In this paper, the suggested MPPT method is a combination of the FSCC and MPC methods, as depicted in Figure 8. In Figure 8, the FSCC algorithm is used to directly generate the reference current that will be used for MPC control. To do this, the currents (I_pv, i_L, V_pv), temperature, and irradiance are read at the start. The current at the point of maximum power is calculated using Equation (8). This is then compared with the current generated by the panel to generate a reference current i_ref. The reference current is then used by the MPC algorithm, which needs to track the current delivered by the solar panel. The proposed FSCC-MPC method will therefore use Equations (11) and (12) to calculate the prediction current and the cost function, respectively. These operations will be used to generate the duty cycle for the DC-DC converter control.

2.2. Wind Chain Modeling

The wind generator is made up of a wing that harnesses wind energy. This kinetic power is then directly connected to a synchronous power source, which uses a diode rectifier to feed a DC bus. This arrangement has been selected for modeling and simulation purposes, as illustrated in Figure 9. The parameters of the wing generator used in this article under standard test conditions are listed in Table A2 [32].

The power coefficient is given by Equation (13) [32,33,34], where R_t represents the wind turbine’s radius and Ω_m stands for the turbine’s rotating speed.

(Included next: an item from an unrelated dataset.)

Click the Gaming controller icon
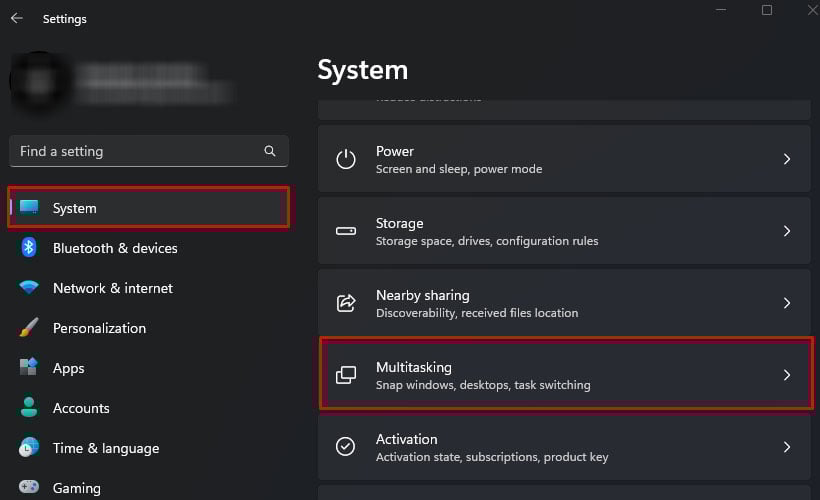This screenshot has height=500, width=820. point(29,488)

(13)$\left\{\begin{array}{c}{C}_p\left(\lambda ,\beta \right)=\left(0.35-0.00167\right)\cdot \left(\beta -2\right)\cdot \sin A-0.00184\cdot \left(\lambda -3\right)\cdot \left(\beta -2\right)\\ A={\displaystyle \frac{\pi \cdot \left(\lambda +0.1\right)}{14.34-0.3\left(\beta -2\right)}}\end{array},\lambda ={\displaystyle \frac{{\mathsf{\Omega }}_m\cdot R_t}{V_w}}\right.$

The output power and the torque of the wind generator are calculated by using Equations (14) and (15), respectively [34,35].

(14)$P_W={\displaystyle \frac{1}{2}}{C}_P\left(\lambda ,\beta \right)\cdot \rho \cdot S\cdot V_w^3$

(15)$T_W={\displaystyle \frac{C_P\left(\lambda ,\beta \right)\cdot \rho \cdot R\cdot S\cdot V_w^2}{{\mathsf{\Omega }}_m}}$

The permanent magnet synchronous machine used in this study is modeled by Equation (16) [32,35,36], where R_s denotes the stator winding’s resistance, L_d and L_q are the stator inductances along the d_q axis, I_sd and I_sq denote the currents in the stator, φ is the flux of the permanent magnet, and p is the pair of poles.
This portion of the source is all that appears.